You also looked into fatal adverse events?

Fatal adverse events we defined usually as the cases of treatment related mortality. Of course there are other causes of cancer death but we are interested in how many patients died due to the treatment and not due to the disease itself. So this is another data of utmost importance to our patients. We found in our meta-analysis that the risk increases very significantly and the relative risk ratio was 1.84 which is a very, very significant increase in the risk. But again this needs to be looked at in the context of the absolute increase in the incidence of the fatal adverse events. So in the control group they had 0.7% incidence of fatal adverse event but in the sorafenib group we found 1.4% so it’s nearly double. So even if you are not taking sorafenib there is still a chance of having a fatal adverse event of 0.7% incidence but if you are taking sorafenib the incidence goes to 1.4% and the risk increases by a factor of 1.8. This is another important data for a patient to understand that he could die from the drug itself. Of course we did a subgroup analysis and we did a test of heterogeneity to see if one particular cancer type of patient has this risk and another cancer type doesn’t have and it did not differ according to the cancer types. So overall this risk is increased in a cancer patient while undertaking treatment with sorafenib, he needs to understand these things and until now there was no clear data on exactly how many patients died because of the treatment. So I think this will form an important part in having a discussion with the patient.

We usually try to focus on the benefit of the drug rather than the side effect and even when we are talking about side effects we usually focus on the common side effects.
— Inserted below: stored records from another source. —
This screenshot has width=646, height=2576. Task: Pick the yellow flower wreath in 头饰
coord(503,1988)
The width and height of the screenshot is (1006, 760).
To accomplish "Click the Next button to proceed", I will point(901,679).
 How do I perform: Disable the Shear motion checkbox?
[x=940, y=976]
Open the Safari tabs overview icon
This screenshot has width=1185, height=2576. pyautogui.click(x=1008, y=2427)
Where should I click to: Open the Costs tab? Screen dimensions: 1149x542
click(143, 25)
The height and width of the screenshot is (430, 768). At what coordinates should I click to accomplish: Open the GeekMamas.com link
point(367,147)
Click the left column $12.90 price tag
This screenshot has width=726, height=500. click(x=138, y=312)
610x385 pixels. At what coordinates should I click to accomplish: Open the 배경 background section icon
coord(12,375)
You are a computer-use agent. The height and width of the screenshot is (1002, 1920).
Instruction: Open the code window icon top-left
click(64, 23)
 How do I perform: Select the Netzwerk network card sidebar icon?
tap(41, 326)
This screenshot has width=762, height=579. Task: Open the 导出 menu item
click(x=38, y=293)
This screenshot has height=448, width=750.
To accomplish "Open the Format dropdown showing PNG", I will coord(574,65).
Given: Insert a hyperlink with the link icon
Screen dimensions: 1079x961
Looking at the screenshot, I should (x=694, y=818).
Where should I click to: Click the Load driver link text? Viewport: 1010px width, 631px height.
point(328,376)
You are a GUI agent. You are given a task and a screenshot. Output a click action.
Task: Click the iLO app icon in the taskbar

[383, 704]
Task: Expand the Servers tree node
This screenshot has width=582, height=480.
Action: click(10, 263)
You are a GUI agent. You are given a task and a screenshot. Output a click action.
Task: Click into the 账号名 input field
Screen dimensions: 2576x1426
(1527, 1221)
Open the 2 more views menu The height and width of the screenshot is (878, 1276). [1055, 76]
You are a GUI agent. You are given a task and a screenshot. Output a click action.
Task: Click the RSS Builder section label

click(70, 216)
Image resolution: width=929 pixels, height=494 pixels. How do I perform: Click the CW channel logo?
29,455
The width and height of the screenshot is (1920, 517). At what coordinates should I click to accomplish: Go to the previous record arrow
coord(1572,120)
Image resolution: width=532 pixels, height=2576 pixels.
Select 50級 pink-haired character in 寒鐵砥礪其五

That is very understandable because the common side effects are fatigue or hand foot reaction, allergies, those are important because they give a significant morbidity to the patient, it feels very bad to have fatigue every day when you wake up. But there is another part of side effects that is the SAE, serious adverse event, and the FAE, fatal adverse event, which are of grave importance because it is related to being hospitalised or dying. But during the treatment discussion with the patient we usually don’t talk about fatal adverse events because we tend to believe more on the efficacious side of the drug. But these things should be clearly told to the patient while having an informed consent.